Offlineimap repeatedly deleting All Mail

or “That’s why you read changelogs”

I was having some significant difficulties with offlineimap after upgrading to 6.5.4 (I’m using Ubuntu currently, so I upgraded straight from 6.3.4).

The original issue was a FolderValidity error, which is covered by the offlineimap FAQ. This affected my “All Mail” folder (It also affected my “Sent Mail”, but it got lost in the noise of the 67964 messages in All Mail). The recovery process is simply to remove that folder (and it’s sync history), and start over. Unfortunate, but fine. That’s why I’ve got a 28Mbit connection, after all.

Offlineimap happily re-downloads my messages:

$ du -sh "All Mail"
1.2G    All Mail

$ find "All Mail" -type f | wc -l
67964

However, the second sync deletes all my messages! (Only locally in this case! Remember to keep ~/.maildir in git!).

The third sync downloads them all again. WTF.

Several hours and gigabytes of troubleshooting later, it turns out that OfflineIMAP 6.4 (which I had skipped) introduced the ability to create remote folders. Previously, only folders that existed on the remote would be synced. Local-only folders were effectively an island. Nothing here should cause an issue.

However, I was using a feature called “nametrans”. Nametrans is applied at the “Repository” level (Remember: Offlineimap accounts consist of two repositories: typically a local and remote). My nametrans rule was configured in the remote gmail repository.

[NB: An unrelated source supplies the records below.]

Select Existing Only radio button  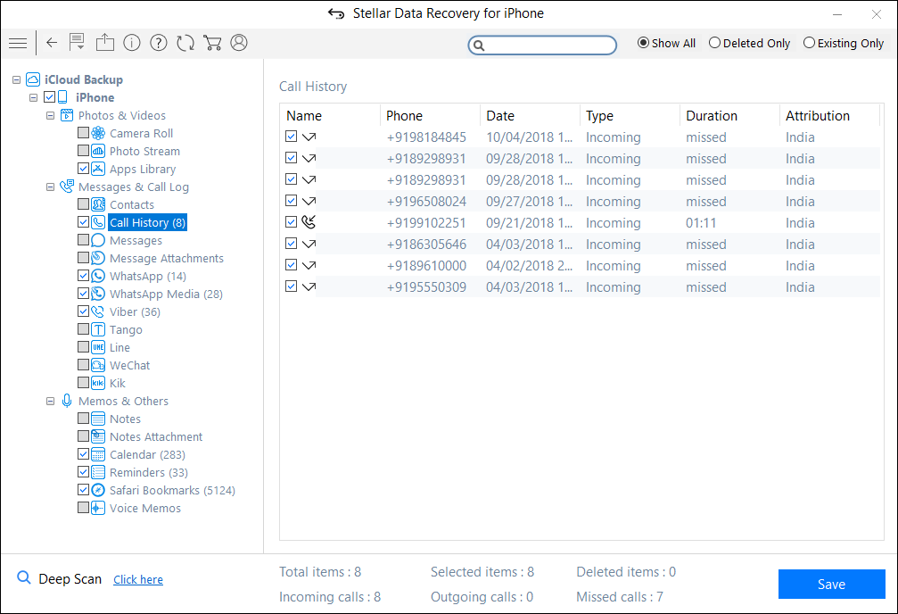tap(809, 42)
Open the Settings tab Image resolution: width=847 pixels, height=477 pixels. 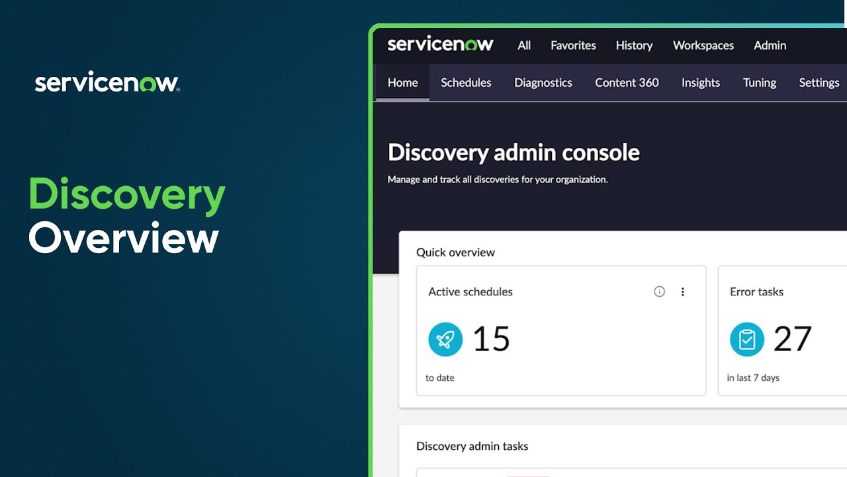(x=819, y=82)
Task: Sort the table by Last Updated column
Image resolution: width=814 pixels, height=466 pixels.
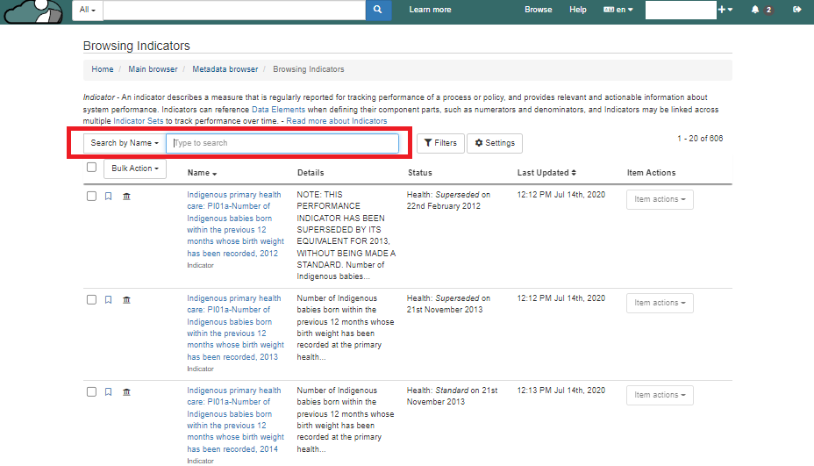Action: pyautogui.click(x=546, y=173)
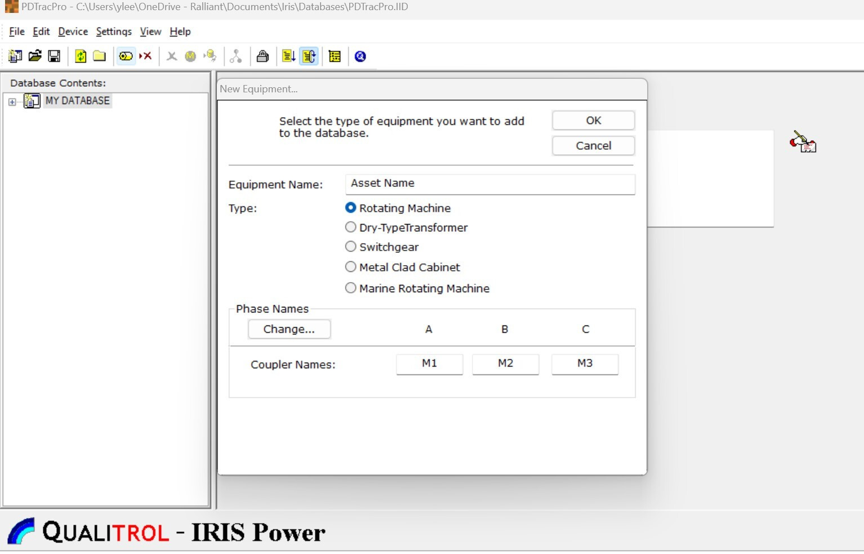Image resolution: width=864 pixels, height=554 pixels.
Task: Select MY DATABASE in the contents tree
Action: click(77, 101)
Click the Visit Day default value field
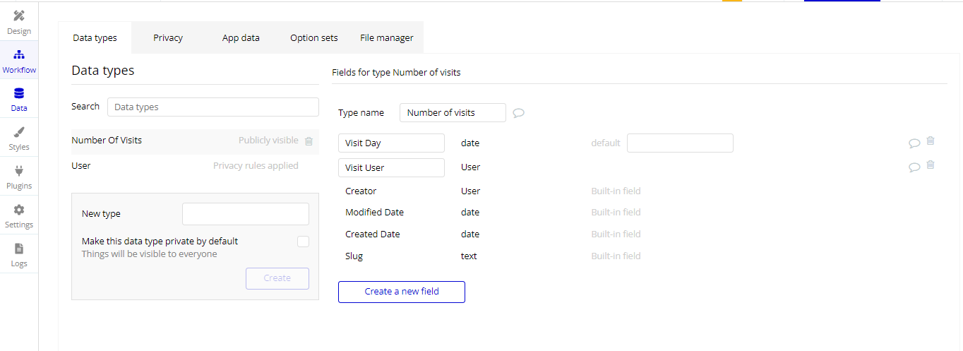 pyautogui.click(x=680, y=143)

nametrans = lambda foldername: re.sub('^(\[Gmail\]/)', '', foldername)

The result of this being that the “[Gmail]” prefix applied to Gmail’s built-in labels is removed when syncing the folder’s name. For example, the remote folder “[Gmail]/All Mail” gets translated to “All Mail” before being synced with your local repository.

  • Remote:"[Gmail]/All Mail -> nametrans -> Local:“All Mail”

The change is that now non-existent remote folders can now be created. In previous versions, this would never have occured:

  • Local:“All Mail -> nametrans -> Remote:“All Mail”

As you can see, a new remote folder called “All Mail” gets created.

The problem here becomes obvious: One local folder effectively maps to two remotes, and both are conflicting (one is empty, one is full)

If I had actually read the changelog, I would have seen this under “OfflineIMAP v6.3.5-rc2”:

Folders will now also be automatically created on the REMOTE side of an account if they exist on the local side. Use the folderfilters setting on the local side to prevent some folders from migrating to the remote side. Also, if you have a nametrans setting on the remote repository, you might need a nametrans setting on the local repository that leads to the original name (reverse nametrans).

The giant red warning on the nametrans documentation also helps, if you know what you’re looking for.

The “reverse nametrans” for my local folder is:

nametrans = lambda foldername: re.sub('^(Sent Mail|Drafts|Trash|All Mail|Spam)$', '[Gmail]/\\1', foldername)

Also note that my configuration is assuming sep = /. Also note that if your language is not en_us (in the website), your folder names will be in your local language or terms (“Bin” instead of “Trash” for en_uk, etc.).

You’ll want to remove the duplicate labels on the Gmail side before attempting to sync, otherwise you’ve not fixed the issue (multiple remotes map to one local). Gmail actually prefixes these bad folders with “[imap]”, which is nice.

Ideally, offlineimap would do two additonal things:

  1. Warn if a nametrans is only applied to one side.

  2. Pre-calculate and preserve the nametrans mappings before performing the sync, so a single folder can’t be referenced twice.